Science Plus has been developed jointly by MEG and Collins Educational Publishers. Gareth Price, commissioning editor at Collins, feels that the secret of the scheme’s success lies in the fact that the materials were developed from the start for their target group, whereas, “What often happens is that the publisher takes existing material, takes out half the words and prints the rest in larger type”.

The starting point, he explained, “was to canvass science teachers to find topics that worked well. We ended up with 33”.

This multiplicity of topics, all bearing pithy titles (Babies, Clothes, G-Force) is one of the features that distinguishe s Science Plus from other courses aimed at the same pupils - about a dozen modules is common elsewhere. The idea is that a pupil does a two-week unit, at the end of which there are short assessment activities. On the basis of this assessment a pupil gains an award - bronze, silver or gold - for each unit to take forward for the final Certificate of Achievement, which is also awarded at three levels. Short, frequent units mean that not only is there quick reinforcement and feedback, but that a student who makes a hash of one unit need not despair - there will be another one along shortly.

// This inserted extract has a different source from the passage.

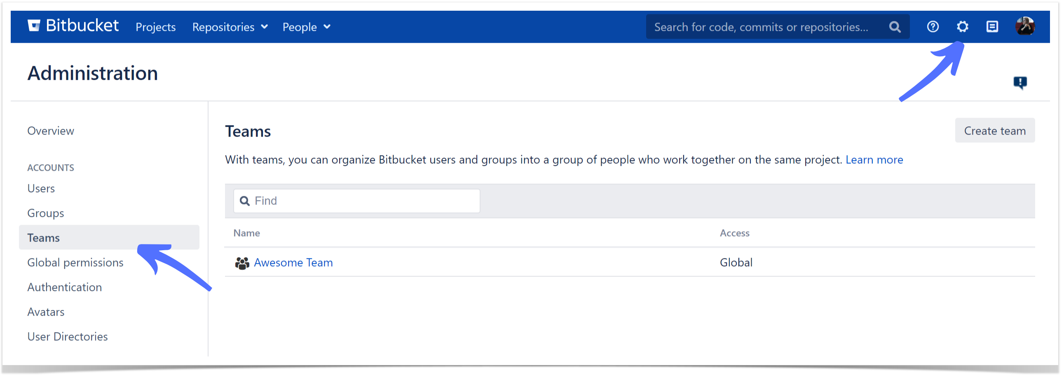Expand the Repositories dropdown
1064x377 pixels.
[x=230, y=27]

The slant towards teenage interests is obvious - the ultimate accolade of Year 10 acceptability is provided by the fact that a few teachers have taken severely against the gruesome realities in Unit 5: “Building Bodies”.Not only does it have a picture of a Sumo wrestler, but there is a page about tummy trouble called “Gut rot”, with a colour graphic of a man being sick, the like of which I have not seen since the days of the Bazza McKenzie strip in Private Eye.

At this point, alarm bells will ring in the pedagogic brain bumps of those teachers who remember the undemanding, highly “relevant” courses for non-exam groups in the early Seventies. The same bell had for some time been warning Gareth Price, a former teacher of less-able pupils, about the pitfalls of publishing for this group.

The difference for Science Plus, though - and here he held up the syllabus to demonstrate - was the involvement of MEG. “It is this badge that ensures that we have a real science course and not just a warm handshake.”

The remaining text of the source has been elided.